C’est en terre alsacienne, à l’occasion de la première commémoration nationale de la guerre de 1914-18, en présence du président François Hollande et de son homologue allemand Joachim Gauck,  qu’on aurait pu s’attendre, le 3 août 2014, à l’évocation liminaire de l’épreuve douloureuse que l’Alsace-Moselle avait traversée à la mobilisation, lorsque les deux provinces avaient vu partir au front 220.000 de leurs ressortissants envoyés au combats par le Reich sous l’uniforme allemand.

La phrase attendue a été prononcée par le président de la République fédérale d’Allemagne. Il a effleuré le sujet en déclarant que les Alsaciens et les Mosellans ont «-le sentiment d’avoir été le jouet des vicissitudes de l’Histoire.-Prendre au sérieux leur épreuve particulière et les souffrances qu’ils ont subies, cela fait partie de notre travail de mémoire et de l’immense œuvre de réconciliation-». «-Nous ne parlons pas la même langue. Mais notre culture politique humaine commune nous unit profondément-», a ajouté Joachim Gauck.

Cent ans jour pour jour après la déclaration de guerre de l'Allemagne à la France, le chef de l’État français et son homologue allemand se sont pris ostensiblement, et à plusieurs reprises, la main au cours des cérémonies. L’image de leur accolade chargée d’émotion est celle que l’on retiendra de cette commémoration inédite du sacrifice des soldats de la guerre de 14-18.

Énoncé du problème: Transcrivez le passage du texte extrait qui va de « C’est en terre » jusqu'à « sous l’uniforme allemand. » inclus.

Informations fournies:
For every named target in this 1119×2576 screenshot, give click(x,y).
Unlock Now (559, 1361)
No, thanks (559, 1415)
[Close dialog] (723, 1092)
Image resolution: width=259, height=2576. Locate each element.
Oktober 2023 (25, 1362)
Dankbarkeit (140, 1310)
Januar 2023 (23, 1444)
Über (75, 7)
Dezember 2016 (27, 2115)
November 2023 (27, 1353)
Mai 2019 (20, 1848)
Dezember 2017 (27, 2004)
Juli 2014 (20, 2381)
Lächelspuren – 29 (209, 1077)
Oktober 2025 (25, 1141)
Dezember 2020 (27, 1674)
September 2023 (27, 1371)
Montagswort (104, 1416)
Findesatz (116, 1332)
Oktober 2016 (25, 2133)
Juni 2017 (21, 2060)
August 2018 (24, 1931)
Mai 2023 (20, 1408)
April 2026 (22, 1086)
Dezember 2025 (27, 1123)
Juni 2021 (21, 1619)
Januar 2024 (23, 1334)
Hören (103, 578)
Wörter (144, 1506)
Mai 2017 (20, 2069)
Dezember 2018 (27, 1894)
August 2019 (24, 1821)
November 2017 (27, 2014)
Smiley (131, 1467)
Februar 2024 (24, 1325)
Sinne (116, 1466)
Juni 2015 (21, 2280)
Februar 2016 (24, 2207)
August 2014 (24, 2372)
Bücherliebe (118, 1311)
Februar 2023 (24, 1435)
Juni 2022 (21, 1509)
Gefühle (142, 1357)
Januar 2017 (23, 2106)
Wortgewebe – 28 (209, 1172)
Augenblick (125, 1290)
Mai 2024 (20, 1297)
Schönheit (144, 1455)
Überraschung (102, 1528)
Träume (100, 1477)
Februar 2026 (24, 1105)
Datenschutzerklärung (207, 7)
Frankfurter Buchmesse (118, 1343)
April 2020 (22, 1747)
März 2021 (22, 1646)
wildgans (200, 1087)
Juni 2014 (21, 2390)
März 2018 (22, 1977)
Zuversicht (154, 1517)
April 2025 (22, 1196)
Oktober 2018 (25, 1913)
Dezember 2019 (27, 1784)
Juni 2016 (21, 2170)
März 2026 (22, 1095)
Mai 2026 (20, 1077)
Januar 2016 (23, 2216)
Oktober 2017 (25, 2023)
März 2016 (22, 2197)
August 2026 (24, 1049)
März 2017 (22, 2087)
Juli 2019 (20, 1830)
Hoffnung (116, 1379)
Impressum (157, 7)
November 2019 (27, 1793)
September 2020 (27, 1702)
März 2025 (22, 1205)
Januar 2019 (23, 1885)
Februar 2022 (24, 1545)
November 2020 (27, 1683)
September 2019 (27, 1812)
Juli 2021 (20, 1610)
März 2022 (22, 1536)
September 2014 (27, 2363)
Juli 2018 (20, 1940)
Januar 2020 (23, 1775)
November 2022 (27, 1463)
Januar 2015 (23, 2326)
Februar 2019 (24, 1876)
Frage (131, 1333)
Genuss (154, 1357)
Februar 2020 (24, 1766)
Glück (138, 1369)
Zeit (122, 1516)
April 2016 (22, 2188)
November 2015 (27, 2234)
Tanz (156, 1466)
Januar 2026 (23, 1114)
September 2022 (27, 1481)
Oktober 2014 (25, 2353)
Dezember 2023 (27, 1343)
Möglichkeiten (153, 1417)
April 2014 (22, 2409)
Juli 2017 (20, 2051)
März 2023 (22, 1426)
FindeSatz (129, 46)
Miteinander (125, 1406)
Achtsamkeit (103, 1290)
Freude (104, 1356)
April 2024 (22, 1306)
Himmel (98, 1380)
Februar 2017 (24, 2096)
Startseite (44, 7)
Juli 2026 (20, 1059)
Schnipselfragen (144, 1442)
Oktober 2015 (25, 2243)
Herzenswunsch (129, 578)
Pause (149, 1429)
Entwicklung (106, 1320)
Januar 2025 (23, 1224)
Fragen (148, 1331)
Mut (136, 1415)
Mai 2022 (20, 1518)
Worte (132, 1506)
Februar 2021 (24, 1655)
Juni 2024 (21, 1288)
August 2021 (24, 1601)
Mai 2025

Résultat de la tâche:
C’est en terre alsacienne, à l’occasion de la première commémoration nationale de la guerre de 1914-18, en présence du président François Hollande et de son homologue allemand Joachim Gauck,  qu’on aurait pu s’attendre, le 3 août 2014, à l’évocation liminaire de l’épreuve douloureuse que l’Alsace-Moselle avait traversée à la mobilisation, lorsque les deux provinces avaient vu partir au front 220.000 de leurs ressortissants envoyés au combats par le Reich sous l’uniforme allemand.